Saved data entries
------------
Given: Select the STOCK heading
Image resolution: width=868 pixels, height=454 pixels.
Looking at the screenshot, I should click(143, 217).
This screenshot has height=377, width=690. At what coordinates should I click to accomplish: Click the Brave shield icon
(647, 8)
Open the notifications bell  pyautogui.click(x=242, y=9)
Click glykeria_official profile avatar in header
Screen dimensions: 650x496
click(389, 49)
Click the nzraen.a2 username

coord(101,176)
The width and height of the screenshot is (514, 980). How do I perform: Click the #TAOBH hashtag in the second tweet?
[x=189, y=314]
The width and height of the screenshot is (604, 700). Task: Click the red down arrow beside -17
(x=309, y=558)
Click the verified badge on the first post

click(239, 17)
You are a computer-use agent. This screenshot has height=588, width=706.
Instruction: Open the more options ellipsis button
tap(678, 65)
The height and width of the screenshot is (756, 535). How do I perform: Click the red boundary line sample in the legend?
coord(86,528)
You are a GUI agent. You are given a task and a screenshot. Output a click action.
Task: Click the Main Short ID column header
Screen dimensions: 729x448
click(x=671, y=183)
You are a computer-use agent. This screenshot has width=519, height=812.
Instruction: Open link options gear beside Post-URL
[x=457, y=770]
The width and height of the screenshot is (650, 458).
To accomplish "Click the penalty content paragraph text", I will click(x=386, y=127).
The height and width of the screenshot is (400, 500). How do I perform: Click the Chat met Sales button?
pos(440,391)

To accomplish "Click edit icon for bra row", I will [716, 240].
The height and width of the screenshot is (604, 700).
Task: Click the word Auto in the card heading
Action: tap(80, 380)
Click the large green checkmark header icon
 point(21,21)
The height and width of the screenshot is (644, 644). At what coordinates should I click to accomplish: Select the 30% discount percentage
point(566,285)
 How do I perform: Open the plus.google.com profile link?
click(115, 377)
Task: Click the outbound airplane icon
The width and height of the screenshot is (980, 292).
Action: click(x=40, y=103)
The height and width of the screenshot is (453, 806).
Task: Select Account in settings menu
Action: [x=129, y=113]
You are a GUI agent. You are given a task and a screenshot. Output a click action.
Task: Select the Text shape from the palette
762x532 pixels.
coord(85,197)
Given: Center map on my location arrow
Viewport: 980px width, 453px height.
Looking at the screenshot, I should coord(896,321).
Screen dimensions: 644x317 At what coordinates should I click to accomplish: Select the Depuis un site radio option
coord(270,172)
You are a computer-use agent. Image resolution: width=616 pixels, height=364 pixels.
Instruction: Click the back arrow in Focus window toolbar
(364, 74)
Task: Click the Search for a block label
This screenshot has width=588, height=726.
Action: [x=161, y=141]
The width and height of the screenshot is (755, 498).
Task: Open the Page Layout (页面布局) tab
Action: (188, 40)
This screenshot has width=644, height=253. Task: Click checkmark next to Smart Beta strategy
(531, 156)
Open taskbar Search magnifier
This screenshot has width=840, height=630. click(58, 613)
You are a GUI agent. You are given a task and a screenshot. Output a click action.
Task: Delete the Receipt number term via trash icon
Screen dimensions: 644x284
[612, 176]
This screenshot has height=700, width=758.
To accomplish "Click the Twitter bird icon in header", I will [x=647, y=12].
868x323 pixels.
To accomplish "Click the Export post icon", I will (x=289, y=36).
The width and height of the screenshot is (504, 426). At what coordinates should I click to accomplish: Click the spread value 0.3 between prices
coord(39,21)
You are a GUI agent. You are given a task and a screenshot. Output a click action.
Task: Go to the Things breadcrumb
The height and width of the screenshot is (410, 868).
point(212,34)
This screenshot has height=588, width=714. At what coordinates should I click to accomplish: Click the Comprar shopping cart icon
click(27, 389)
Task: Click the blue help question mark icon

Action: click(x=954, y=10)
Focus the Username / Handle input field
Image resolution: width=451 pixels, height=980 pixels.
------------
What you need to do
Every record needs to be reproduced exactly, with none skipped.

Finished task
Given: Select the STOCK heading
Image resolution: width=868 pixels, height=454 pixels.
Looking at the screenshot, I should click(143, 217).
This screenshot has height=377, width=690. At what coordinates should I click to accomplish: Click the Brave shield icon
(647, 8)
Open the notifications bell  pyautogui.click(x=242, y=9)
Click glykeria_official profile avatar in header
Screen dimensions: 650x496
click(389, 49)
Click the nzraen.a2 username

coord(101,176)
The width and height of the screenshot is (514, 980). How do I perform: Click the #TAOBH hashtag in the second tweet?
[x=189, y=314]
The width and height of the screenshot is (604, 700). Task: Click the red down arrow beside -17
(x=309, y=558)
Click the verified badge on the first post

click(239, 17)
You are a computer-use agent. This screenshot has height=588, width=706.
Instruction: Open the more options ellipsis button
tap(678, 65)
The height and width of the screenshot is (756, 535). How do I perform: Click the red boundary line sample in the legend?
coord(86,528)
You are a GUI agent. You are given a task and a screenshot. Output a click action.
Task: Click the Main Short ID column header
Screen dimensions: 729x448
click(x=671, y=183)
You are a computer-use agent. This screenshot has width=519, height=812.
Instruction: Open link options gear beside Post-URL
[x=457, y=770]
The width and height of the screenshot is (650, 458).
To accomplish "Click the penalty content paragraph text", I will click(x=386, y=127).
The height and width of the screenshot is (400, 500). How do I perform: Click the Chat met Sales button?
pos(440,391)

To accomplish "Click edit icon for bra row", I will [716, 240].
The height and width of the screenshot is (604, 700).
Task: Click the word Auto in the card heading
Action: tap(80, 380)
Click the large green checkmark header icon
 point(21,21)
The height and width of the screenshot is (644, 644). At what coordinates should I click to accomplish: Select the 30% discount percentage
point(566,285)
 How do I perform: Open the plus.google.com profile link?
click(115, 377)
Task: Click the outbound airplane icon
The width and height of the screenshot is (980, 292).
Action: click(x=40, y=103)
The height and width of the screenshot is (453, 806).
Task: Select Account in settings menu
Action: [x=129, y=113]
You are a GUI agent. You are given a task and a screenshot. Output a click action.
Task: Select the Text shape from the palette
762x532 pixels.
coord(85,197)
Given: Center map on my location arrow
Viewport: 980px width, 453px height.
Looking at the screenshot, I should coord(896,321).
Screen dimensions: 644x317 At what coordinates should I click to accomplish: Select the Depuis un site radio option
coord(270,172)
You are a computer-use agent. Image resolution: width=616 pixels, height=364 pixels.
Instruction: Click the back arrow in Focus window toolbar
(364, 74)
Task: Click the Search for a block label
This screenshot has width=588, height=726.
Action: [x=161, y=141]
The width and height of the screenshot is (755, 498).
Task: Open the Page Layout (页面布局) tab
Action: (188, 40)
This screenshot has width=644, height=253. Task: Click checkmark next to Smart Beta strategy
(531, 156)
Open taskbar Search magnifier
This screenshot has width=840, height=630. click(58, 613)
You are a GUI agent. You are given a task and a screenshot. Output a click action.
Task: Delete the Receipt number term via trash icon
Screen dimensions: 644x284
[612, 176]
This screenshot has height=700, width=758.
To accomplish "Click the Twitter bird icon in header", I will [x=647, y=12].
868x323 pixels.
To accomplish "Click the Export post icon", I will (x=289, y=36).
The width and height of the screenshot is (504, 426). At what coordinates should I click to accomplish: Click the spread value 0.3 between prices
coord(39,21)
You are a GUI agent. You are given a task and a screenshot. Output a click action.
Task: Go to the Things breadcrumb
The height and width of the screenshot is (410, 868).
point(212,34)
This screenshot has height=588, width=714. At what coordinates should I click to accomplish: Click the Comprar shopping cart icon
click(27, 389)
Task: Click the blue help question mark icon

Action: click(x=954, y=10)
Focus the Username / Handle input field
Image resolution: width=451 pixels, height=980 pixels.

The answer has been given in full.